• **Task goal**: Using the records below, repeat exactly the lines from the one holding "This screenshot has width=1568, height=446." through the one holding "This screenshot has width=700, height=436.", both ends included, and no others.

• **Stored data**:
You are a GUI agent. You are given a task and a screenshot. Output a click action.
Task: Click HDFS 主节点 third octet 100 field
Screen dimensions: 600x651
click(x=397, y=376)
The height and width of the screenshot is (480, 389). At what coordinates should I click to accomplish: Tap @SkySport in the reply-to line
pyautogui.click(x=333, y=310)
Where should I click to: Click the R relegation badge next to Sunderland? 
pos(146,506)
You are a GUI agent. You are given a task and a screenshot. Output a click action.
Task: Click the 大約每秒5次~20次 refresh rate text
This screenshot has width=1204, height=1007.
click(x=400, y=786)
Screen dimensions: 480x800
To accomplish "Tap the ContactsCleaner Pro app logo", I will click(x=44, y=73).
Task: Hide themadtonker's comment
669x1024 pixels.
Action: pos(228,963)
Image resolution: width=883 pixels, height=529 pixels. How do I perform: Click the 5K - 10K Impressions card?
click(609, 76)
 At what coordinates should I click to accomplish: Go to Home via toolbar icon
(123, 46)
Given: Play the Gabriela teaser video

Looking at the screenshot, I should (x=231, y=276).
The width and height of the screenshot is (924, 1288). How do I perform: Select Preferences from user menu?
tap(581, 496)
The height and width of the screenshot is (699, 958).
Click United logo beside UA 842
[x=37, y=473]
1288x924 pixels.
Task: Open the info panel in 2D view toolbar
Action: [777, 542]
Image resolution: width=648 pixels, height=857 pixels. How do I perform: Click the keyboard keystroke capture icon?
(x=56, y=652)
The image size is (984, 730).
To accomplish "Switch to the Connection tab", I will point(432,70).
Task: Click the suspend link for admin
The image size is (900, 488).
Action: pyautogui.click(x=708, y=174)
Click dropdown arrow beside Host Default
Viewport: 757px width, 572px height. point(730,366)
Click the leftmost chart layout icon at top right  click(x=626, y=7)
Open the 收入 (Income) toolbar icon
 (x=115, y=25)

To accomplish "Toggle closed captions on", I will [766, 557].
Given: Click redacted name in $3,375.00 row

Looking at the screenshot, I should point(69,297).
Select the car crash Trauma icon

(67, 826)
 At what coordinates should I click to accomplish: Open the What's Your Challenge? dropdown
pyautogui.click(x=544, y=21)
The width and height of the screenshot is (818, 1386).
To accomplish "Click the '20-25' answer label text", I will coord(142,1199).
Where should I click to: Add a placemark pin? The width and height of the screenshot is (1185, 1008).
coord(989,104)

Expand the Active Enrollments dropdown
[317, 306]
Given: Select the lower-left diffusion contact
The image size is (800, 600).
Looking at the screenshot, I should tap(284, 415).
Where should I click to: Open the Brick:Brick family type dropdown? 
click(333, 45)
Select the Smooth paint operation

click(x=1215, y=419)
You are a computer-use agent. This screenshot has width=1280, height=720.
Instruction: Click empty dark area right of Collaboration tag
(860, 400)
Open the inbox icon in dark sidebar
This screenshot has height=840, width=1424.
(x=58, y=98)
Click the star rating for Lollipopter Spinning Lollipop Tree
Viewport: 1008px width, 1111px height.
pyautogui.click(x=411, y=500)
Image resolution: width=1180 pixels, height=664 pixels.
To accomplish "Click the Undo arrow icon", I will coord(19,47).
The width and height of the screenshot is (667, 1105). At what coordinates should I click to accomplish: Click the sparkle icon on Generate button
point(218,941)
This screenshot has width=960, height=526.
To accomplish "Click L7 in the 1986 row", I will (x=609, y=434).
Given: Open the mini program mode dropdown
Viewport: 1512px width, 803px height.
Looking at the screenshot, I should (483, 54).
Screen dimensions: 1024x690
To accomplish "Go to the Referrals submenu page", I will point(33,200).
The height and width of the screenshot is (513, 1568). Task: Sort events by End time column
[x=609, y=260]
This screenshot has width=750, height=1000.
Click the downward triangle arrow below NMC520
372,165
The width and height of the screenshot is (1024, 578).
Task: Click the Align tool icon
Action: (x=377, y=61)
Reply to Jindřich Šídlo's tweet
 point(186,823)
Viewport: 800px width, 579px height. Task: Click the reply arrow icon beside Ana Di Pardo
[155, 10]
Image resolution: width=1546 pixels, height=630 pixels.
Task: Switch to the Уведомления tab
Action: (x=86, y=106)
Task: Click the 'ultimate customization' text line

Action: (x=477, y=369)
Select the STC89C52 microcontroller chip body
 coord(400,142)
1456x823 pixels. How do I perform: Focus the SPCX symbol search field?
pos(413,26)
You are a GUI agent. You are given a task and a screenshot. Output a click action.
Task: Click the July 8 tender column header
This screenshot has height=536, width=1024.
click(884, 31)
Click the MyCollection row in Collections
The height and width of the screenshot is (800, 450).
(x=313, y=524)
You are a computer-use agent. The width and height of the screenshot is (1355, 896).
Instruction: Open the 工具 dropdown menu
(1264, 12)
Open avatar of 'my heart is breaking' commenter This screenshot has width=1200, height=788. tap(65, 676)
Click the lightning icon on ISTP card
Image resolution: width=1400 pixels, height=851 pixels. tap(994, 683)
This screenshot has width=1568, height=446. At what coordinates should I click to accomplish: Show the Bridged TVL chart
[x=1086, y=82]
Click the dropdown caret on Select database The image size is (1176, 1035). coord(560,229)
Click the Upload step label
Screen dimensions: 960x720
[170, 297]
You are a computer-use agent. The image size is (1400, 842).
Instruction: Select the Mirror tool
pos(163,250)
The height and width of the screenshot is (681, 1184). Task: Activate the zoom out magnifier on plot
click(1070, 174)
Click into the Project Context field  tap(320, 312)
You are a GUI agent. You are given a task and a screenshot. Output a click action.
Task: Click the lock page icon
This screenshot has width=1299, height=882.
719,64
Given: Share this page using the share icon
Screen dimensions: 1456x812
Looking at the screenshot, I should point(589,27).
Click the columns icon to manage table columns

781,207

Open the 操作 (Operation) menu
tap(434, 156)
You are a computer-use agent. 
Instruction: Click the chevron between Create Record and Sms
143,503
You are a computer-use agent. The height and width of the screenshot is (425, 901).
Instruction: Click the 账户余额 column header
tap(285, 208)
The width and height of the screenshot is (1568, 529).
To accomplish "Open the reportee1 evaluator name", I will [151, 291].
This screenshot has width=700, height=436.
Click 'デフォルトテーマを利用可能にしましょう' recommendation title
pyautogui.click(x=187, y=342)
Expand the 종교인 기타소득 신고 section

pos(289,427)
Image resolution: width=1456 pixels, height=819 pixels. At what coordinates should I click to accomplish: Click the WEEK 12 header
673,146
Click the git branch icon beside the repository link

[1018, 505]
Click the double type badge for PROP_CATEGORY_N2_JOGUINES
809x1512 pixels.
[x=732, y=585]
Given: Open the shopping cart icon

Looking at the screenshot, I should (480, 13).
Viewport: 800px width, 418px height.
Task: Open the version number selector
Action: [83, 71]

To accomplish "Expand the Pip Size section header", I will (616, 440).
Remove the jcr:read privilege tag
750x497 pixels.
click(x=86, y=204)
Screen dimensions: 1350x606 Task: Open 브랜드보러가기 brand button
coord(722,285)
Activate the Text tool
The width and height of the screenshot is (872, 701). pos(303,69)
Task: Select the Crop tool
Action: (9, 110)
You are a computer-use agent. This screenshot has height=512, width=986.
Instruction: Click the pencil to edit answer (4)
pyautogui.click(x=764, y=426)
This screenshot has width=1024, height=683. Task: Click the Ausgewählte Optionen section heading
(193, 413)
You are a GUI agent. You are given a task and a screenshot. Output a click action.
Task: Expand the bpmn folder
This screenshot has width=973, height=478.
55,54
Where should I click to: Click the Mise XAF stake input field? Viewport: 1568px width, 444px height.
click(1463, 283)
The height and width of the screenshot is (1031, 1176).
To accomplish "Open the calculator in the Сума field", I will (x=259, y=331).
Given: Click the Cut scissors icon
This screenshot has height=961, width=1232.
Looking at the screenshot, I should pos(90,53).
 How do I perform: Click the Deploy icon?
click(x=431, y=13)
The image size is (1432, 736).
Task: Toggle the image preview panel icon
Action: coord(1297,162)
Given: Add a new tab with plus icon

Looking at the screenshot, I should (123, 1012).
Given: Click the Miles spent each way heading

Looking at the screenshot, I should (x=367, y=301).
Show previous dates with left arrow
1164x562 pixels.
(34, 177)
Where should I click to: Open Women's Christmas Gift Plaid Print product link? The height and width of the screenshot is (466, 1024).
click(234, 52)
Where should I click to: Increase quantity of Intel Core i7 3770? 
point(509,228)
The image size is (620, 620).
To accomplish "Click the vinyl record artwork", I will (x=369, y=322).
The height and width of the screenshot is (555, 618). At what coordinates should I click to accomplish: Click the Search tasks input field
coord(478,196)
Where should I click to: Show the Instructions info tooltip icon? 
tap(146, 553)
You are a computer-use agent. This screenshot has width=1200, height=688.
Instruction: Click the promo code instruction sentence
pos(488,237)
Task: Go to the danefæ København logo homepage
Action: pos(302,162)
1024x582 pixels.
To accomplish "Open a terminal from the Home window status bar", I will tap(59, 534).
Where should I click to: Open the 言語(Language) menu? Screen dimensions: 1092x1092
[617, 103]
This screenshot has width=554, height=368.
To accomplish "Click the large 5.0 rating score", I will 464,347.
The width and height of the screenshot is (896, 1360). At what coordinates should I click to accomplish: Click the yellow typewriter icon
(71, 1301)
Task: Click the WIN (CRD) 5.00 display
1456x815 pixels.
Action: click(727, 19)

• **Solved problem**:
This screenshot has width=1568, height=446. At what coordinates should I click to accomplish: Show the Bridged TVL chart
[x=1086, y=82]
Click the dropdown caret on Select database The image size is (1176, 1035). coord(560,229)
Click the Upload step label
Screen dimensions: 960x720
[170, 297]
You are a computer-use agent. The image size is (1400, 842).
Instruction: Select the Mirror tool
pos(163,250)
The height and width of the screenshot is (681, 1184). Task: Activate the zoom out magnifier on plot
click(1070, 174)
Click into the Project Context field  tap(320, 312)
You are a GUI agent. You are given a task and a screenshot. Output a click action.
Task: Click the lock page icon
This screenshot has width=1299, height=882.
719,64
Given: Share this page using the share icon
Screen dimensions: 1456x812
Looking at the screenshot, I should point(589,27).
Click the columns icon to manage table columns

781,207

Open the 操作 (Operation) menu
tap(434, 156)
You are a computer-use agent. 
Instruction: Click the chevron between Create Record and Sms
143,503
You are a computer-use agent. The height and width of the screenshot is (425, 901).
Instruction: Click the 账户余额 column header
tap(285, 208)
The width and height of the screenshot is (1568, 529).
To accomplish "Open the reportee1 evaluator name", I will [151, 291].
This screenshot has width=700, height=436.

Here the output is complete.